Studies have shown that 75 per cent of the total buildings that will exist in India by 2030 are yet to be constructed. This piece of statistics points to the good news that there is still a lot of potential in India to construct buildings that are green and environmentally sustainable. Use of solar power through design techniques is one of the primary ways in which builders can reduce the energy consumption, says Hitesh Doshi, Chairman & Managing Director, Waaree Energies.
Green construction as a trend has its seeds in the Western corporate world’s emphasis on developing eco-friendly structures. The movement against over-urbanisation began globally in the 1970s but has caught on in India only in the last two decades or so. Green construction involves the use of recycled materials, alternate sources of power and concepts of sustainable design to make buildings more eco-friendly, waste resistant and less dependent on the traditional and fast-depleting natural resources. Green construction also creates residential or work spaces that are healthier and more cost-effective.
While the penetration of green construction in India is still minimal, studies have shown that 75 per cent of the total buildings that will exist in India by 2030 are yet to be constructed. This piece of statistics points to the good news that there is still a lot of potential in India to construct buildings that are green and environmentally sustainable. Use of solar power through design techniques is one of the primary ways in which builders can reduce the energy consumption of households as well as offices. Use of solar power generating equipment’s as well as architectural tricks can reduce the need for, if not eliminate, power-guzzling temperature regulating devices. In places with more sunlight, solar panels deliver an even higher return on investment, which is the case for most parts of our country.
Buildings are major consumers of energy in so far as their construction, operation and maintenance are concerned. It is estimated that almost 50per cent of the global energy demand is due to buildings. Thus, an energy conscious architecture has evolved to address these issues. These Systems are designed with the top of the line engineering & technology to corroborate the green building concept such as Solar BIPV modules, Solar hot water systems, etc.

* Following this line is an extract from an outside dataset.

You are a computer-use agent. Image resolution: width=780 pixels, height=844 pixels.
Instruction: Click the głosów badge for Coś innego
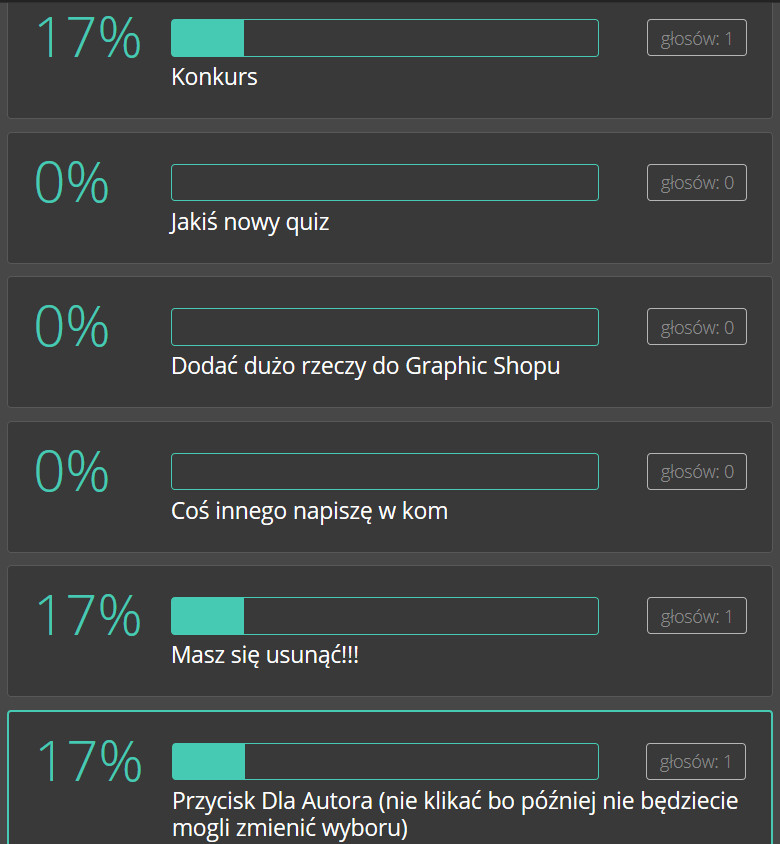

Essentially, Building Integrated Photo Voltaic (BIPV) refers to photovoltaic cells and modules which can be integrated as part of the building structure, and therefore can replace conventional building materials, rather than being installed afterwards. Solar water heating is one of the most economically attractive applications of solar energy and is widely used throughout the world. These systems are based on very basic engineering principle and dose not involves high degree of engineering. The whole system application is user friendly with almost nil operation maintenance. Solar Water heating systems have found their acceptance in many parts of India and soon they will be an integral part of every urban/ semi-urban building & housing societies.
Most experts have established that it is only a myth that developing green projects is costlier than regular ones. Most often, the price difference is marginal and is easily recovered through the money saved during subsequent years of usage. The problem, that India faces as does the rest of the world, is that the builder never uses the housing or office projects it builds and therefore the concern for money saved on utility bills hasn’t been a motivating factor for them. However, gradually they too are realizing that besides green construction being the best way to achieve sustainability, it is also a huge draw for customers who want to live healthier and cheaper. Many construction companies are passing on the increased cost of sustainable buildings on to the customers and the latter don’t mind bearing this initial cost in exchange for low maintenance issues.
Another factor that is contributing greatly to the momentum that green construction is gathering is that of government policies. To make it cost-effective to fit solar panels, the government is providing subsidies making solar power not just the most environmentally friendly option, but also the most prudent choice. The Ministry of New and Renewable Energy (MNRE), under Dr Farooq Abdullah, has also started a solar building programme. Government initiatives such as this are promoting many institutions like hotels and hospitals to install solar panels.
Corporate have now realised the importance of creating spaces that prevent such pit falls in designs and are increasingly spending on upgrading to green standards to reap long-term benefits. Green buildings use less power and water, thus the cost of living in or operating a workspace out of such buildings is also less. Green buildings can save as much as 30per cent on power consumption every year compared with normal buildings. These buildings also use 40per cent less potable water.
Several big Indian companies have also constructed sprawling campuses with Platinum ratings from international green building councils. These firms see green construction as a way to meet their corporate social responsibility targets and also earn money through carbon credits. Surplus credits (collected by overshooting the emission reduction target) can be sold in the global market. One credit is equivalent to one tonne of carbon dioxide emission reduced. With new solar BIPV modules now there vis possibility of Using solar panels for glass facade, windows and roof top also. Few builders have already started using this along with solar water heaters
There are now over 100 green buildings in India in cities such as New Delhi, Chennai, Hyderabad and Kolkata. The trend is only likely to spiral as more and more real estate developers, owners and architects wake up to the benefits of such construction not just for the environment but also for their own pockets and the larger sustainability concern.